I kept seeing this video on Facebook about a pep talk from the kid president.  I ignored it at first, but then realized I couldn't escape it.  So on the millionth time it was posted, I clicked to view it.  

And, I laughed out loud.  I really did feel pepped up.  Inspired.  Ready to tackle the world.  Or, as my agenda would have it that day--school pick-ups and the car pool line.  It's a rough world out there, folks.  If you've never conquered this task, pray up.  

Night before last, I showed the video to my kids and husband.  They laughed, too, and kept repeating, "Not cool Robert Frost!" and "It hurt, man!  Rocks, thorns..."  Of course, I'm the mom who exposes my children to such important things as video footage of Bon Qui Qui, the nail salon, and now the kid president.  Robert Frost?  They were clueless.

So, I looked up the poem and read it to them.  There.  Now all you intellectual literature people can feel as though I've done some good here.  The consequential conversation about choosing the road less traveled sounded like Charlie Brown's teacher to them, I'm sure.  Cause they just wanted more of that kid president.  Or the beautiful nail.  Just one.  Or, "SA-cur-aty!  We got a complicated order!"

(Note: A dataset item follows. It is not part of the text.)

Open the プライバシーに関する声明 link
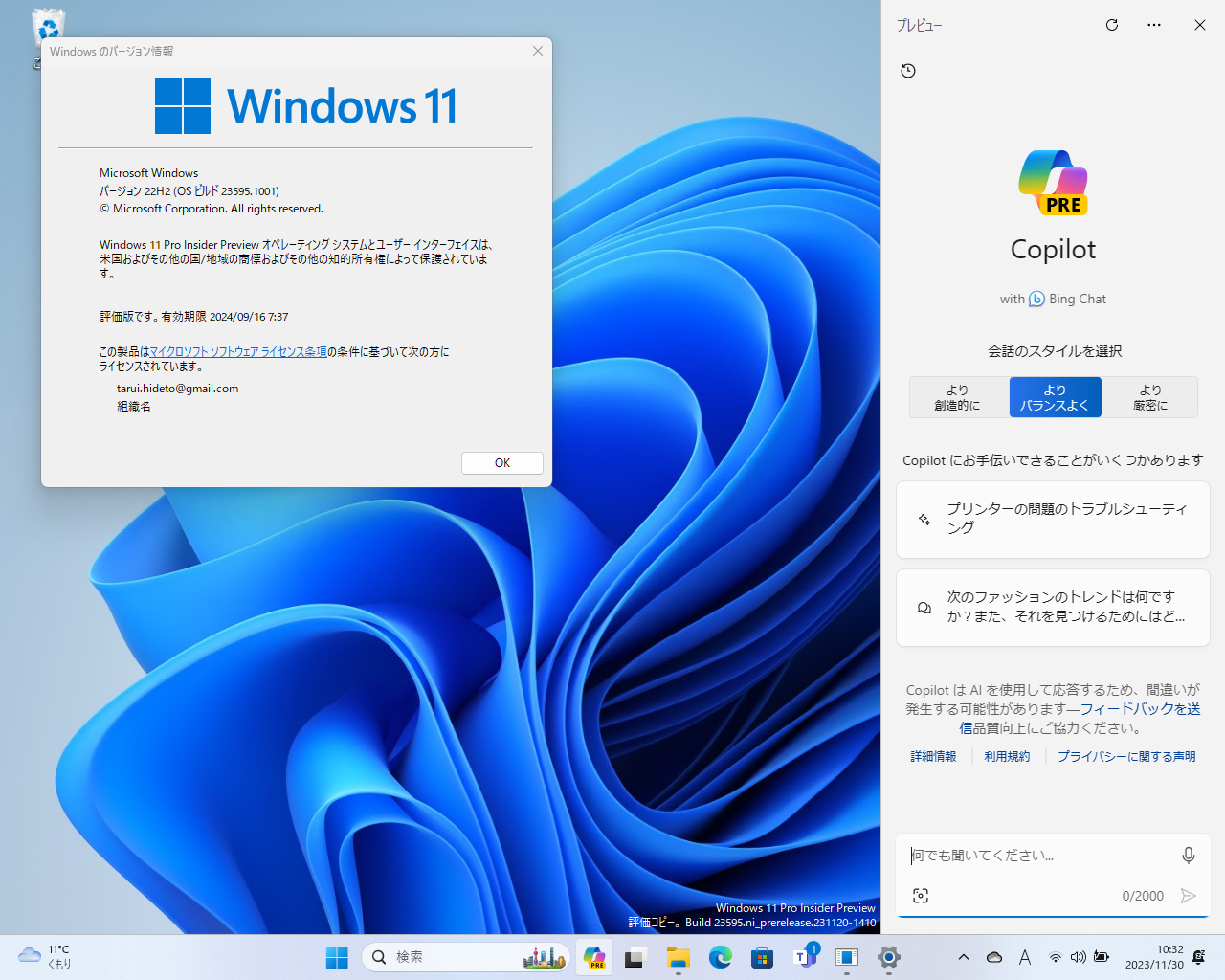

Fast forward to my Bible study this morning.  Yes, indeed. The intro week for the Bible study of 7 by Jen Hatmaker.  She's talking about hosting hurricane evacuees and how one little boy walked into her house and shouted to his dad, "DAD!  This white dude is RICH!"  It was an eye opener for her.  To compare herself to those less fortunate instead of those who had more.  

I circled this line in my book.

"And I was so blinded, I didn't even know we were rich."

Gulp.  Blinded.  To the reality.  How 'bout it, bloggy friends?  How blinded are we?  How desensitized to our blessings have we become through our culture of more?  I know for me, pretty desensitized.  It's SO easy for me to feel as though I'm falling behind when I live about 20 minutes from Westlake, Texas.  Yep, a little suburb of Southlake, Texas--which in and of itself, ain't doing too badly.  But, Westlake topped Forbes list of income per capita in 2011.  In the NATION.  TOPPED.  We're number one, baby!  In earning boat loads of money.  And, that my friend, is where I went awry believing that I lived on the wrong side of the tracks.  I mean, poor me.  I don't have a personal chef.  I don't drive an expensive car.  I don't even have a guest room and my neighbor isn't the Jonas brothers or a Dallas Cowboy player.  Waa-waa-waa.

Even if you don't live on the cusp of such wealth, much less in it, you are bombarded with images that perpetuate this lie that you aren't rich enough.  The Bachelor takes girls on dates in a helicopter to eat caviar and rare truffles after buying an entire wardrobe at Marchesa.  Our email and snail mail are crammed to overflowing with ads about buying more.  More clothes, more home decor, more eating out, more organization for all our stuff, more, more, more.  We watch HGTV and see the real estate agents in NYC try to sell multimillion dollar high rises with killer views.  We've got Big Rich Texas, Big Rich Atlanta, and the Real Housewives of everywhere in between.  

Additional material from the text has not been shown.